After Rodríguez graduated from Colegio Espiritu Santo high school in Hato Rey, in 1971, he enrolled in the University of Puerto Rico at Mayagüez, where the Engineering College is located. Rodríguez earned his Mechanical Engineer Degree in 1976, however he had applied for a job with NASA in 1975, a year before his graduation. After graduating, he was called for an interview and offered a job in NASA. He became a mechanical engineer, designing parts for the Space Shuttle, at Marshall Space Flight Center in Huntsville, Alabama.

==Career in NASA==
In 1979, Rodríguez was transferred to the Kennedy Space Center in Florida where he was responsible for the activation and validation of facilities for processing Space Shuttle payloads and experiments. He rose through the engineering ranks and was promoted to the position of Payload Integration Engineer responsible for the STS-31 Hubble Space Telescope payload processing, testing and launch activities. He started his management career in 1990 supervising a group of engineers responsible for integrating experiments in the Spacelab Module. He later was assigned the position of Division Chief for the International Space Station Resupply and Return, where he was responsible for managing the development and delivery of the first Italian built Multi-Purpose Logistics Module (MPLM), Leonardo.

In 1999, Rodríguez was requested to serve as the Chief of the Integration Office at Cape Canaveral Spaceport Management Office at the Cape Canaveral Air Force Station. He also led a team which developed a tool for capturing employee competencies and skills in support of the Agency Core Capabilities Assessment.

In 2002, Rodríguez moved to Mississippi and to the NASA Stennis Space Center as the Director of Center Operations and as a member of the Senior Executive Service where he managed facility construction, security and other programs for 4,500 Stennis personnel. After a year, he was assigned to the position of Director of the Propulsion Directorate at Stennis Space Center located in Mississippiresponsible for providing the leadership and the safe operation of one of a kind national test facilities valued at over $2 billion, including the operations of several rocket engine propulsion test programs such as Space Shuttle Main Engine acceptance testing and the testing and evaluation of the next generation propulsion systems. His team worked on the STS-114 engines which were installed on the Discovery Space Shuttle launched in August 2005.

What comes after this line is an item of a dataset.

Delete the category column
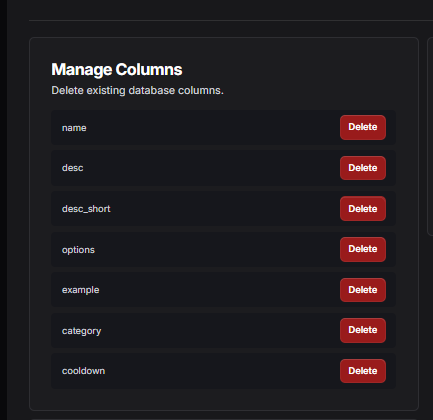[363, 330]
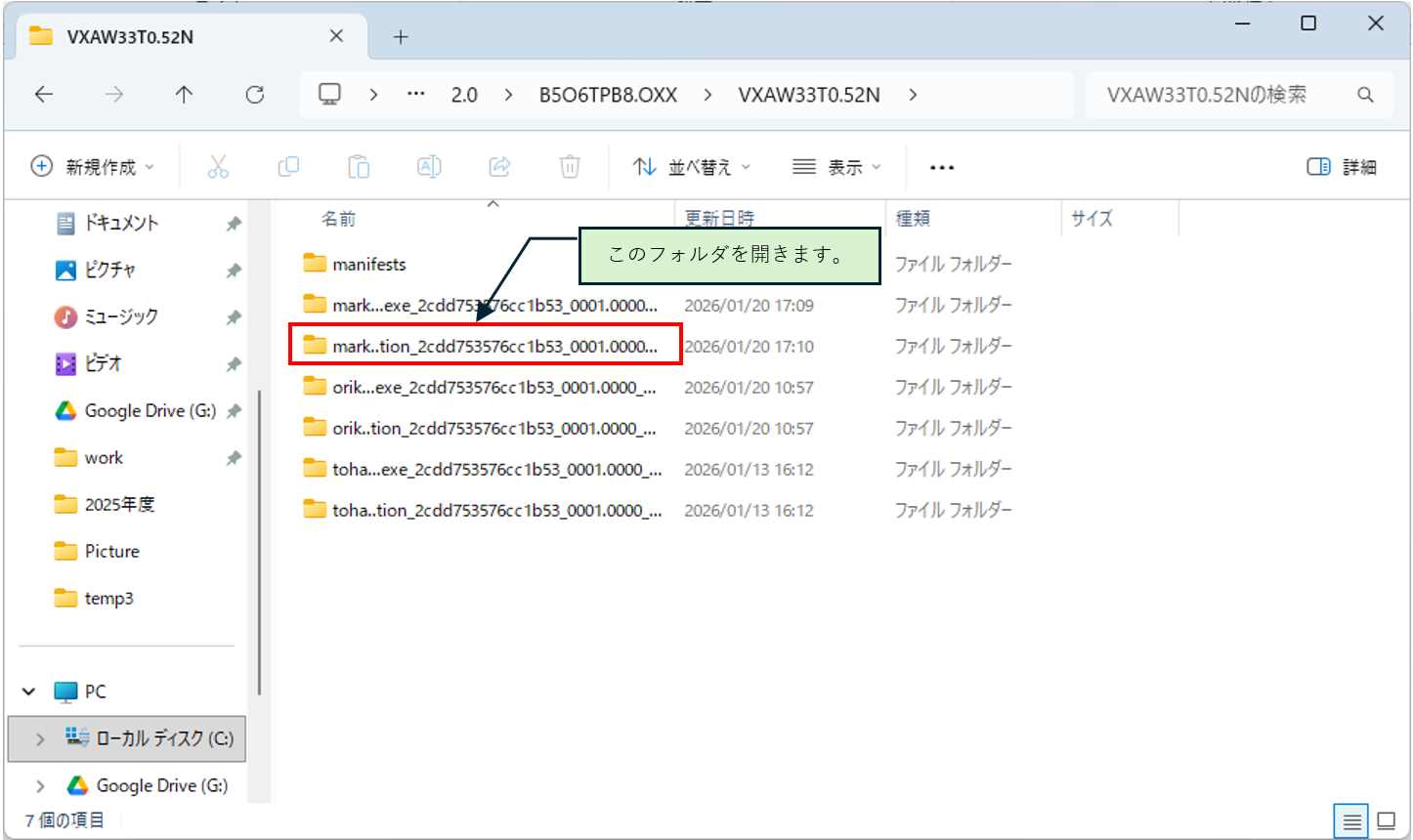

In 2006, he returned to Kennedy Space Center, FL, as the Director of Operational Systems Engineering responsible for implementing operational technical authority across the KSC Programs and Projects. He also provided program and project Chief Engineers to lead the engineering support activities and was instrumental in the formation of the matrixed Engineering Directorate, a first at KSC, by successfully implementing the Agency's Governance Model in the Chief Engineering teams.

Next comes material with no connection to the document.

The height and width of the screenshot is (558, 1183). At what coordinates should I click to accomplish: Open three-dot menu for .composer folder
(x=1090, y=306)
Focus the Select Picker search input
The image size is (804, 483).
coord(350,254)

In 2008, he became the deputy director for the Management, Engineering and Technology Directorate, responsible for a 590 employee organization providing workforce and business services for operational engineering, processing, launch, and landing support for Shuttle Transition & Retirement, International Space Stations, Launch Services, Commercial Crew and 21st Century Ground Systems programs/projects.
In December 2011, Rodríguez retired from NASA to start his own consulting business.

==Awards and recognitions==
Among his awards and recognitions from NASA are:
- NASA Certificate of Commendation for leadership efforts after Hurricane Katrina
- Two NASA Exceptional Service Medals
- KSC Leadership Award
- NASA Silver Snoopy award.

==Currently==
Miguel Rodríguez lives Satellite Beach, Florida with his wife. He is currently working as a Senior Program Manager for ASRC Federal managing the Wallops Engineering Services Contract located in NASA Wallops Flight Facility, Va.